» What to work on:
Copy every entry below, replacing "status badge" with "status label" and leaving everything else unchanged. Leave the pictures out.

========

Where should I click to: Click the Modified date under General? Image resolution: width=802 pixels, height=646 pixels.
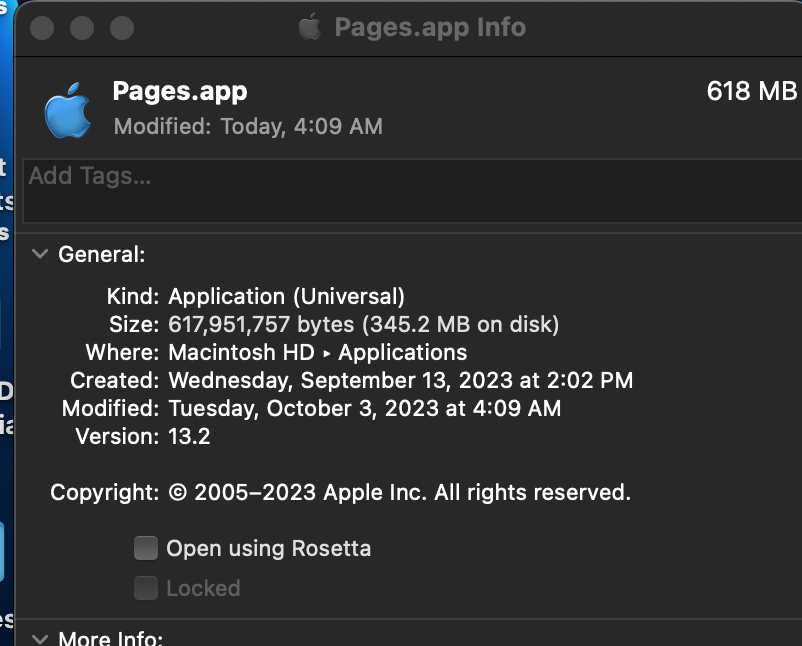(x=364, y=408)
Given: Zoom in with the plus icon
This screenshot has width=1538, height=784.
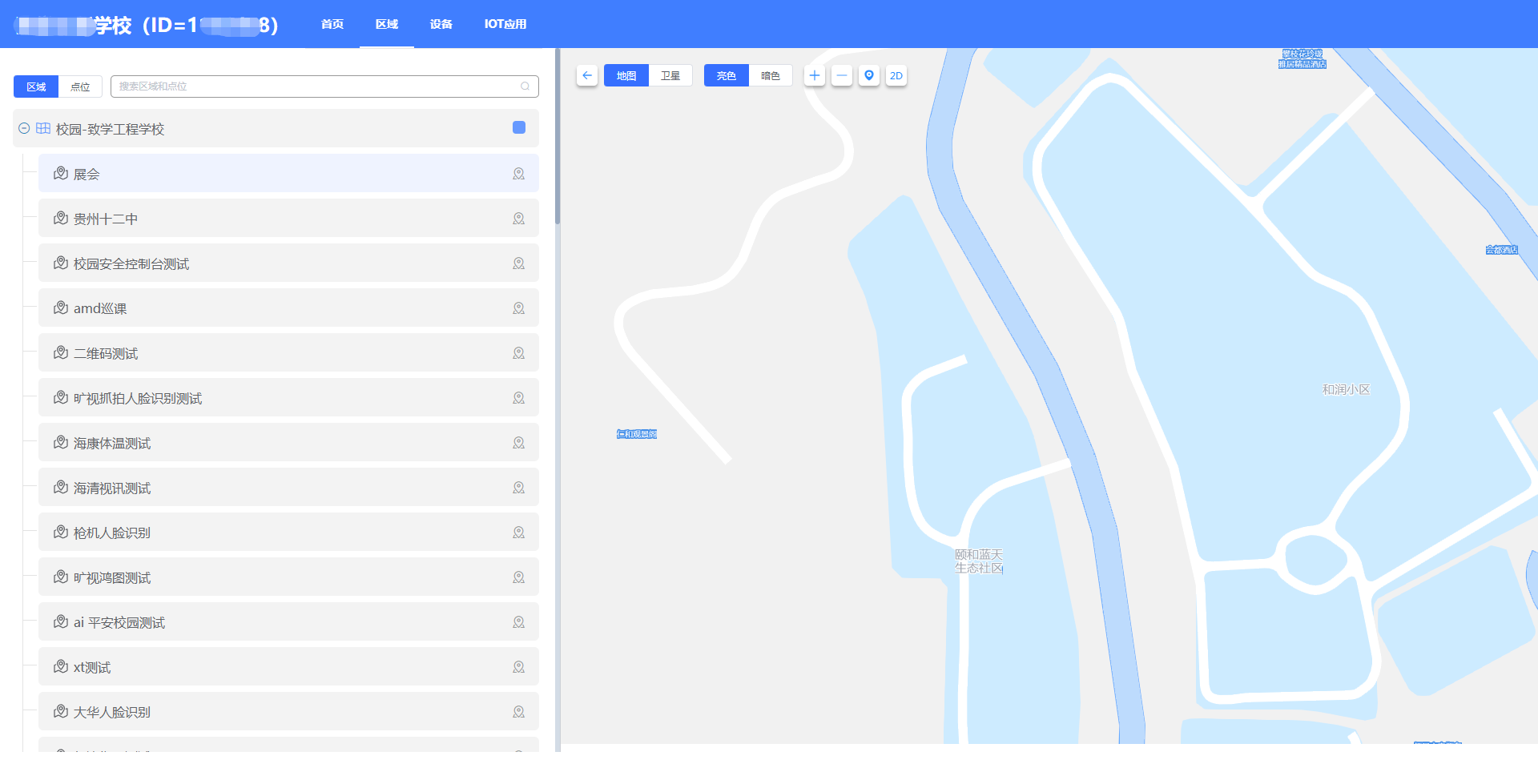Looking at the screenshot, I should [815, 75].
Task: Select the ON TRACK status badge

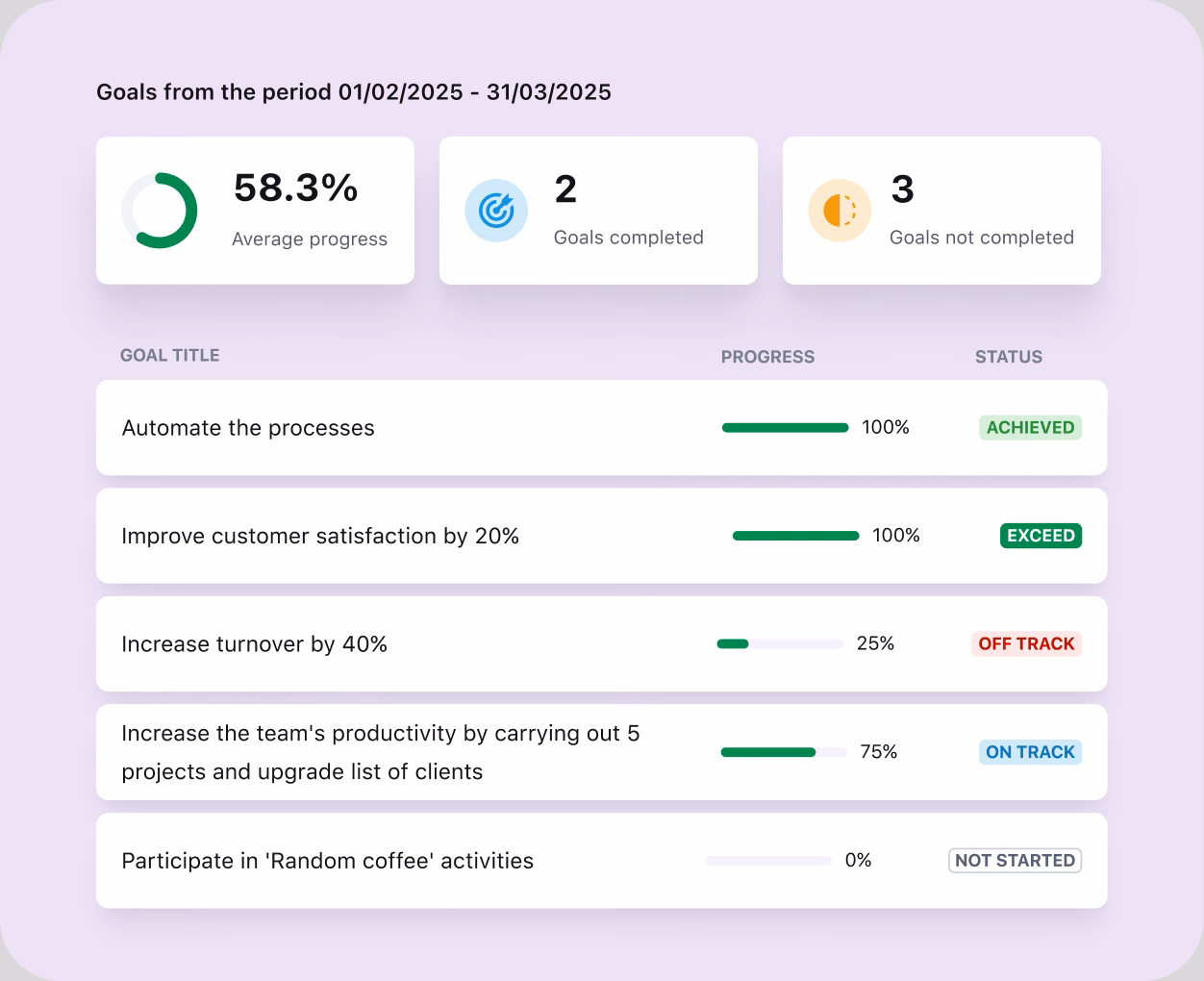Action: pyautogui.click(x=1030, y=752)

========

» Exercise output:
Where should I click to: Click the Modified date under General? Image resolution: width=802 pixels, height=646 pixels.
(x=364, y=408)
Given: Zoom in with the plus icon
This screenshot has width=1538, height=784.
Looking at the screenshot, I should [815, 75].
Task: Select the ON TRACK status label

Action: pyautogui.click(x=1030, y=752)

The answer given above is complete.